**Selection:**

************

The Rise of GraphQL Databases

Sometimes a tech wave starts with the force of a large company. Google, for example, birthed Kubernetes, pushed it forward, and that shove gave it the momentum it needed to become its own industry. Kubernetes has quickly become a technology that all businesses, large and small, aim to adopt. Some require the technology to push their cutting-edge agendas forward and others want to use it merely because it seems to be the thing to do. Regardless, it is a great example of how a company’s idea can be developed and widely adopted with the right push and market needs.

Other times, new technology becomes a force of its own with many voices and ideas within the industry gradually creating an unstoppable wave of adoption. The NoSQL movement was like that. It started as an idea, upon which products were built. Even as fans of relational databases fostered doubt, the flexibility and relative ease for developers, as well as the potential to scale, led to developer adoption that created an inexorable wave of new technology.

************

**Data section:**
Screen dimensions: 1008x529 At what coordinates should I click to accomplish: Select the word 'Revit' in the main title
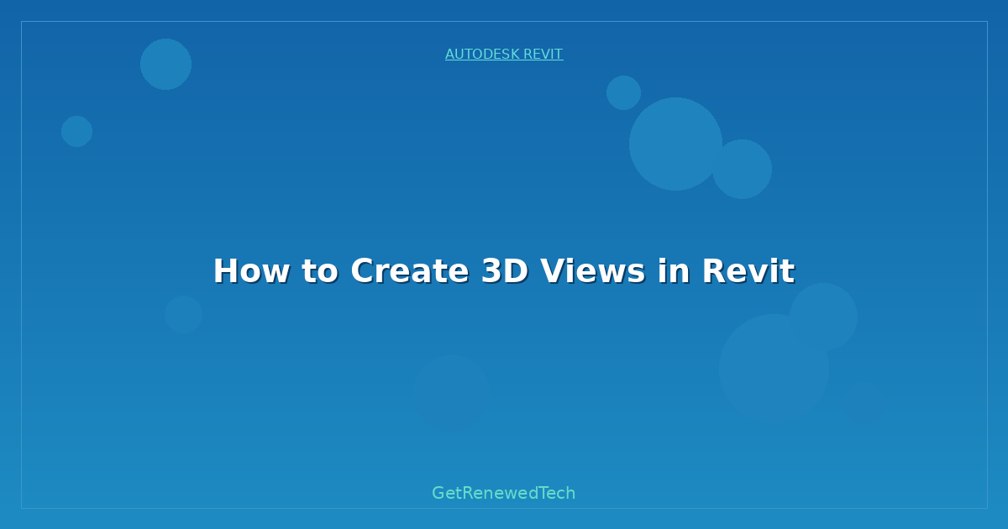748,271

************

Continue the article on the rise of GraphQL databases, picking up after its final sentence.

The decision to possibly build a product or service on top of a NoSQL database was a tough decision for us as developers and architects. The technology was new and the idea of breaking beyond the SQL and relational world was a bit scary. We went from questioning the inclusion of a NoSQL database in our solutions to making them the default choice in many cases.

Just a few years ago, I saw SQL-based relational databases as the go-to choice. Now, that is just simply not the case. Many viable options are available, an almost limitless amount.

Because of the NoSQL movement, you can now find databases representing the lineage of the NoSQL movement in Google GCP, Amazon AWS, and Microsoft Azure. IBM acquired Cloudant to gain a NoSQL offering, and even Oracle was forced to concede and release their own NoSQL products, rather than try to absorb the movement into their relational databases, as they had done successfully with previous innovations.

Developers have spoken, the choice to pick the technology we use to store our data is a choice we want to make and have options on. This has forced most players in the database space to either alienate developers who want to have a choice or to move forward with their own NoSQL offerings.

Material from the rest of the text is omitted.